1尺2寸は45.4cm 元禄というのは、袖丸を大きくとった袖の形状のことです。

「あれっ?」て思われるかもしれません。
当店のページでご紹介しているプレタ(既製品仕立て)の浴衣の袖丈 は殆どが49cmつまり鯨尺で1尺3寸になっています。

そもそも、袖丈はカジュアルになるほど短くします。
ですから、そこそこ上背のある方でも、以前は1尺2寸の袖丈でOKだったんですネ

既製品仕立ての基準が決まっているのかどうかは分かりませんが、 ほとんど、1尺3寸で作られるようになり、誂えで仕立てさせていただく 場合も、1尺3寸にすることが多くなりました。

着物と異なり、浴衣の場合は長襦袢・羽織・コートなどを合わせて 着ることがない為、袖丈はどうにでもなるわけです。

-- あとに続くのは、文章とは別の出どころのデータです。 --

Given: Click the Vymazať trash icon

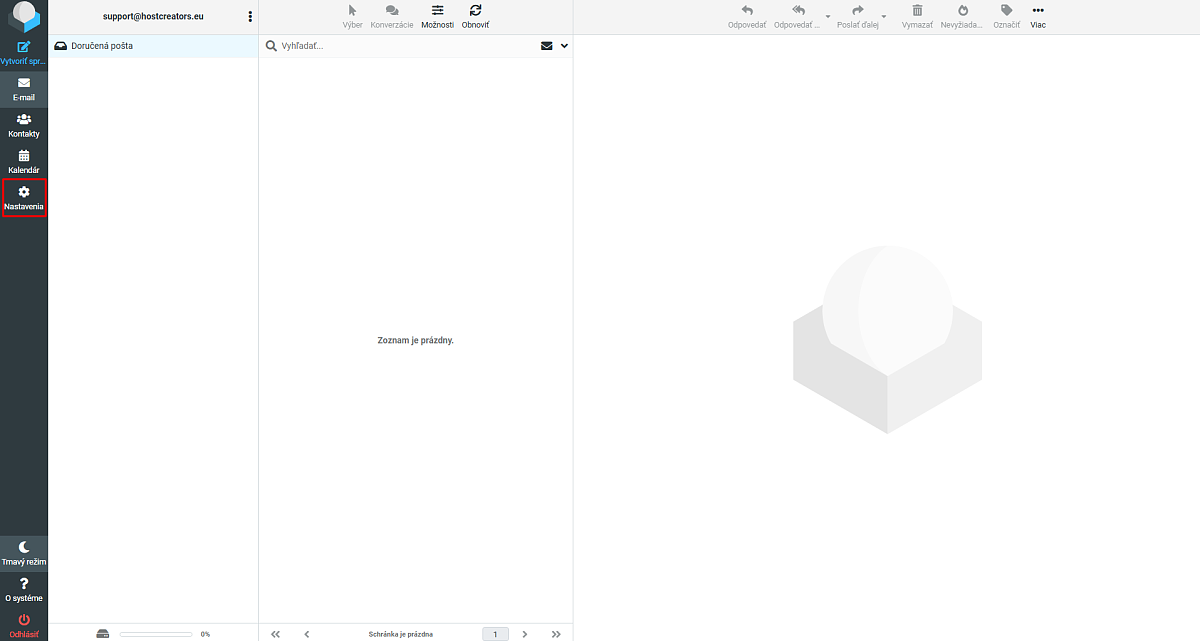Looking at the screenshot, I should pos(917,11).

ですから、1尺2寸にすることも一向に構わないわけです。
その分、生地を身丈に回したり、柄合わせもし易くなったりという メリットも生まれてきます。

また、元禄袖も既製品仕立ての浴衣には見られない袖の丸みとなります。
元禄袖って言われても、ピンとこないかもしれませんネ

丁度、振袖の袖の形状と同じように、袖口側の袖の裾の丸みを大きく とった袖の形で、愛らしい印象を与えてくれる形状となります。

既製品仕立てのプレタの浴衣にこの袖の形が採用されていないのは、 袖の丸みを大きくとることは、仕立て作業の工程にて手間がかかる為に 効率が下がるのを回避する為ではないかと勝手に推測します。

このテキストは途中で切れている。